First, Coleridge put the various human senses (and mental activities) into order.

[The human faculties] I would arrange under the different senses and powers; as the eye, the ear, the touch etc.; the imitative power, voluntary and automatic; the imagination, or shaping and modifying power; the fancy, or the aggregating and associative power; the understanding, or the regulative, substantiating and realizing power; the speculative reason – vis theoretical et scientifica [the capacity for scientific thought], or the power by which we produce, or aim to produce unity, necessity, and universality in all our knowledge by means of principles a priori; or practical reason, the faculty of choice … and (distinct both from the moral will and the choice) the sensation of volition, which I have found reason to include under the head of single and double touch‘. (Jackson, 1985: 306).

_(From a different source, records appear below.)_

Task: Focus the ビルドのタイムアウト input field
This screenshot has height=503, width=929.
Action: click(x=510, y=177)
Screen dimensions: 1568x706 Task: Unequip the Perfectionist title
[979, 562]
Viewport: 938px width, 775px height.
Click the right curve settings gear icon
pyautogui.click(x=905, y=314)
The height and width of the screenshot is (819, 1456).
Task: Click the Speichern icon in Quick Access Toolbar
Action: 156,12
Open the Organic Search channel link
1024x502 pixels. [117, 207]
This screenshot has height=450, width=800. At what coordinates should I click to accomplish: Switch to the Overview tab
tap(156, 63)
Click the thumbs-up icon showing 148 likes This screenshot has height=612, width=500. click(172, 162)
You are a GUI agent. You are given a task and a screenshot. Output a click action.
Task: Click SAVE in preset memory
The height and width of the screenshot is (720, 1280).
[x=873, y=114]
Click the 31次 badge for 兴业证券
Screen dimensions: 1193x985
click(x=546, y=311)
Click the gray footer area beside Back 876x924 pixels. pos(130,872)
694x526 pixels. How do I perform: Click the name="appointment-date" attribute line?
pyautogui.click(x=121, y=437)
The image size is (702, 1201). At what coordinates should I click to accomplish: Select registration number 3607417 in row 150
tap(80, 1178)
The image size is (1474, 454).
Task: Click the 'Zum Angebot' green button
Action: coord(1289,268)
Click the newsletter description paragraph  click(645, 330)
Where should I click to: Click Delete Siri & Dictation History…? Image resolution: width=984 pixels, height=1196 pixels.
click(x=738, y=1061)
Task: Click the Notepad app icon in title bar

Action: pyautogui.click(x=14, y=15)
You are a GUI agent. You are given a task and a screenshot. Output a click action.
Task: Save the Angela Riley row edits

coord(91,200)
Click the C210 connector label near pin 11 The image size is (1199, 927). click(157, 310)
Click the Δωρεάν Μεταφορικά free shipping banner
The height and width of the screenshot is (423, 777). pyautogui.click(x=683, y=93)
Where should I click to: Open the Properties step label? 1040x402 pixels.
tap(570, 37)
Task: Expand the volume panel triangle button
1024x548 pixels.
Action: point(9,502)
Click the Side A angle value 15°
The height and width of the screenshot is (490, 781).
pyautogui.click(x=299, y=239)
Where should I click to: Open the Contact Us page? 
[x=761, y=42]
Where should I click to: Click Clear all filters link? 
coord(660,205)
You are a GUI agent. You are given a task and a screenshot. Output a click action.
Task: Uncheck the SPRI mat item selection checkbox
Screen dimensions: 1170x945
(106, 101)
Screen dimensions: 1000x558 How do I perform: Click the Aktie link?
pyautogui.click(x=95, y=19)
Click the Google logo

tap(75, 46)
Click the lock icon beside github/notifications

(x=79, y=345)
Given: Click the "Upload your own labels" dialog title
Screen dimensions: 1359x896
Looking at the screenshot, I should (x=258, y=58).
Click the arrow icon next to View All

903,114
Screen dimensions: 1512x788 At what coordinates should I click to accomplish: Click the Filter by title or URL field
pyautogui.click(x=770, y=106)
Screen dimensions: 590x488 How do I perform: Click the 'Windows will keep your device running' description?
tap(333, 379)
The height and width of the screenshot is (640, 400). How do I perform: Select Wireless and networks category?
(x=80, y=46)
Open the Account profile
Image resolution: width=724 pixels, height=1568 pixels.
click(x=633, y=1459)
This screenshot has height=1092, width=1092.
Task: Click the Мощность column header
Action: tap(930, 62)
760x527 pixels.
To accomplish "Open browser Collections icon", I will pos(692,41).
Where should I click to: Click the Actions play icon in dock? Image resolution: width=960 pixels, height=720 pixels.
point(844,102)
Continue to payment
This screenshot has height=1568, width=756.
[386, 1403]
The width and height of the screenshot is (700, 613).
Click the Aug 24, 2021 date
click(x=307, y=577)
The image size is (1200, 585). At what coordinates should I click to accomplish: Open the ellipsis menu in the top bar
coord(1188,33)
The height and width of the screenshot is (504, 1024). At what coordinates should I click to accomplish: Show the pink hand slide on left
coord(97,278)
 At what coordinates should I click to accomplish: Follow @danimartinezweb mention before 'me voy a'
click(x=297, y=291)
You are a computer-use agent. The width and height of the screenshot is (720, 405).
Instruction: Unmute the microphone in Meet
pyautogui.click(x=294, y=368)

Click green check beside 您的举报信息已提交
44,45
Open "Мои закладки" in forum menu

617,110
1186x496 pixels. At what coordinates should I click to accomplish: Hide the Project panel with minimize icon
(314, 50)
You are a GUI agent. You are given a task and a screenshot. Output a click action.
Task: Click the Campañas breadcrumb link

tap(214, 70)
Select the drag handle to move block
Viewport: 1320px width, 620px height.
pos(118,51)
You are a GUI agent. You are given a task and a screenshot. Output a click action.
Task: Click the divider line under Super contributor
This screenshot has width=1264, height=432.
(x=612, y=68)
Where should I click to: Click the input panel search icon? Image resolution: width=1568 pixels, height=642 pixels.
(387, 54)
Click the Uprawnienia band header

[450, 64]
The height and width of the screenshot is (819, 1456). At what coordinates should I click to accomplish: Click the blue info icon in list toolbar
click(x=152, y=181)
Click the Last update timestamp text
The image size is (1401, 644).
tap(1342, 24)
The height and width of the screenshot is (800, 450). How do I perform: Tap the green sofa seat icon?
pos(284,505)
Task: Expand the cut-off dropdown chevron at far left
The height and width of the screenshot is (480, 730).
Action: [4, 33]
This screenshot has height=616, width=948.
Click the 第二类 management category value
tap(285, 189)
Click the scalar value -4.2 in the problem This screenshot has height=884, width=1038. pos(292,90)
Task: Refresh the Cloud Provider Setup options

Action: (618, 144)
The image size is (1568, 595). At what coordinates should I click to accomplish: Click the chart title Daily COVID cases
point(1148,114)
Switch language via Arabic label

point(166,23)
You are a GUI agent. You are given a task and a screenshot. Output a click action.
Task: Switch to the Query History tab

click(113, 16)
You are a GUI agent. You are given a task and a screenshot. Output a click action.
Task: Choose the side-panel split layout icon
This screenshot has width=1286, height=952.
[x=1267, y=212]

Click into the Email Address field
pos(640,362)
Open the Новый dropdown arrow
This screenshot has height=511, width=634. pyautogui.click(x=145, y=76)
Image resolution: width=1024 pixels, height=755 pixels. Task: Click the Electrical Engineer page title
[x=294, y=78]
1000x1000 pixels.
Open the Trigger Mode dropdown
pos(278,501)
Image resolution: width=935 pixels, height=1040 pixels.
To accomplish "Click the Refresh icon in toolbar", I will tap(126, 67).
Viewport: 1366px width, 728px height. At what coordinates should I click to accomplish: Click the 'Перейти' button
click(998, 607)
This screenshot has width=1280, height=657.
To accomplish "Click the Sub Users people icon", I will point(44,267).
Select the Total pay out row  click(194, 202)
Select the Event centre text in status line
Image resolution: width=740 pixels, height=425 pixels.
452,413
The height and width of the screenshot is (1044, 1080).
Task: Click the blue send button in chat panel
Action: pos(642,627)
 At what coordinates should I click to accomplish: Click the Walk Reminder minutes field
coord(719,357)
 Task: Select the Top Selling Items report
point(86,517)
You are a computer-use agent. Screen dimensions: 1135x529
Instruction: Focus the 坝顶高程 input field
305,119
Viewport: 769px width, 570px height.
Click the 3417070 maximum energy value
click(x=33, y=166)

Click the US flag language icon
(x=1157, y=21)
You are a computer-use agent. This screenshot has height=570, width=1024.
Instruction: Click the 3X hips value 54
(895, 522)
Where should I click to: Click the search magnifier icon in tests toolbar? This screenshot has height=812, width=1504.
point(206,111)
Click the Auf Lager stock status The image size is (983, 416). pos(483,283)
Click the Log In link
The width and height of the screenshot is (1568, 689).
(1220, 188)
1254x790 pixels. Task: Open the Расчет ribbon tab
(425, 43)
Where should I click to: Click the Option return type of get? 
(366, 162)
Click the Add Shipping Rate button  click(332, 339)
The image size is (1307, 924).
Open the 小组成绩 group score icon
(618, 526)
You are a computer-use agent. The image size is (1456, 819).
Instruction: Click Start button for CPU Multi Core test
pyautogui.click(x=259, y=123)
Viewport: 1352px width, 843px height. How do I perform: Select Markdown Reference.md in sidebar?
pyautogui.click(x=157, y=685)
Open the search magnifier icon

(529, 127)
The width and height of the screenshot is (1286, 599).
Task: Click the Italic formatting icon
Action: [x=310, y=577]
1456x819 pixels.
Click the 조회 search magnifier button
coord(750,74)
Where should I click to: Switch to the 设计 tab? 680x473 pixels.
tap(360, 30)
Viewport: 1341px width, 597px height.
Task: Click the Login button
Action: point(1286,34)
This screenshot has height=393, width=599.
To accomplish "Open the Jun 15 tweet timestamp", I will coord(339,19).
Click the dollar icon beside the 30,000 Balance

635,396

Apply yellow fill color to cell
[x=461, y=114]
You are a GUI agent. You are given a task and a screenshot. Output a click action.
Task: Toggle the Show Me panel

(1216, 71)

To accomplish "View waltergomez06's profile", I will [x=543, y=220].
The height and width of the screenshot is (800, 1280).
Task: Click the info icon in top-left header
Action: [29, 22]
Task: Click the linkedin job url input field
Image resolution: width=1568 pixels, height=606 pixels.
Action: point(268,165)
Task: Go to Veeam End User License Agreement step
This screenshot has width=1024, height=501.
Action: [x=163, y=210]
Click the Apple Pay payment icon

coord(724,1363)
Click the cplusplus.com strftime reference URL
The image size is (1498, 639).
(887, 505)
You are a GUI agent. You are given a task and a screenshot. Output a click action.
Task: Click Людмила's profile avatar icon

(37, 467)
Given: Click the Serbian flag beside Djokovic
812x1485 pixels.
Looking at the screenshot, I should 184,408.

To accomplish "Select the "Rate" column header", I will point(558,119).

He then suggested that the most succinct definition of the difference came via an (intuitive?) understanding of the Greek phantasia compared with the Roman imaginatio. The former seems rather passive, whilst the latter is active. Coleridge spent many pages describing the two ideas.

… Imagination I hold to be the living power and prime perception of all human perception, and as a repetition in the finite mind of the sternal act of creation. … The Fancy is indeed no other than a mode of memory emancipated from the order of time and space, and blended with, and modified by that empirical phenomenon of the will, which we express by the word choice‘. (1985: 313).

‘... our fancy, always the ape, and too often the adulterator and counterfeiter of our memory …‘. (1985: 473).

… it is Fancy, or the aggregating faculty of the mind – not imagination, or the modifying, or coadunating Faculty‘. (1985: 514).

A more succinct summary of Coleridge’s thinking is in Hariman and Lucaites:

Imagination is the vital ability of the mind to see its way into new perceptions, new creations, new syntheses; it is the human ability to create ideas, images, and relationships that had never existed before, and to do so in away that brings us closer to the real nature of things. … 

Fancy, by contrast, is merely the mind at play with things it already knows: it is the mechanism by which we assemble and reassemble memories without regard for reality in order to pander to our desires’. (Hariman and Lucaites, 2016: 71).

I will include a simpler version in my Critical Review – I wish to appeal to the audience’s imagination, not simply provide second-hand memories of what happened.

This also seems to have implications for the philosophical grounding of rephotography – a conversation with Gary is in order.


Header: Washington Allston. 1814. Samuel Taylor Coleridge. National Portrait Gallery. Available at: (accessed 07/04/2019).

Hariman, Robert & Lucaites, John Louis. 2016. The Public Image: Photography and Civic Spectatorship. Chicago: Univ. Chicago Press.

Jackson, H.J. (Ed.). 1985. Samuel Taylor Coleridge: The Major Works. 2000 edition. Oxford: Oxford University Press.